Ministro destaca a ausência do governador Zema em evento significativo

O ministro Guilherme Boulos lamentou a falta de punição na tragédia de Mariana, completando dez anos nesta quarta-feira (5), e criticou a ausência do governador Zema no evento.
Em Belo Horizonte, no dia 5 de novembro de 2025, o ministro da Secretaria-Geral da Presidência, Guilherme Boulos, afirmou que a tragédia de Mariana (MG) não deve ser considerada um desastre, mas sim um crime, lamentando a falta de punição aos envolvidos. Ele participou de um evento do Movimento dos Atingidos por Barragens (MAB) em memória do incidente que completou dez anos.
Reflexões sobre a tragédia
Boulos destacou que o rompimento da barragem de Fundão, ocorrido em 2015, causou a morte de 19 pessoas e devastou comunidades. Ele lamentou a absolvição dos réus envolvidos, incluindo a mineradora Samarco e suas controladoras, Vale e BHP, por falta de provas suficientes, segundo a Justiça Federal. O ministro afirmou que “demorar dez anos e ainda o resultado ser uma absolvição completa dessas pessoas não é razoável”.

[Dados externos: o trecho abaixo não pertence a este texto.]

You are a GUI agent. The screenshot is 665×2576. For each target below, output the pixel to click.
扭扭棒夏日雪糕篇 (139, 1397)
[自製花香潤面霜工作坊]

Ausência do governador Zema
O evento também foi marcado pela crítica à ausência do governador Romeu Zema, que estava no Rio de Janeiro cumprindo compromissos. Boulos expressou sua decepção, ressaltando que a data é simbólica para o povo mineiro e deveria ter sido marcada pela presença do governador. Zema, que é pré-candidato à Presidência, tem enfrentado críticas por suas políticas de segurança pública e sua atuação em relação ao desastre.
Propostas para evitar novas tragédias
A ministra Macaé Evaristo, presente no evento, enfatizou a importância de relembrar as tragédias de Mariana e Brumadinho para que não se repitam. Ela mencionou a necessidade de avanços na legislação de licenciamento de empreendimentos, sugerindo que há projetos de lei em tramitação para evitar que eventos semelhantes ocorram novamente.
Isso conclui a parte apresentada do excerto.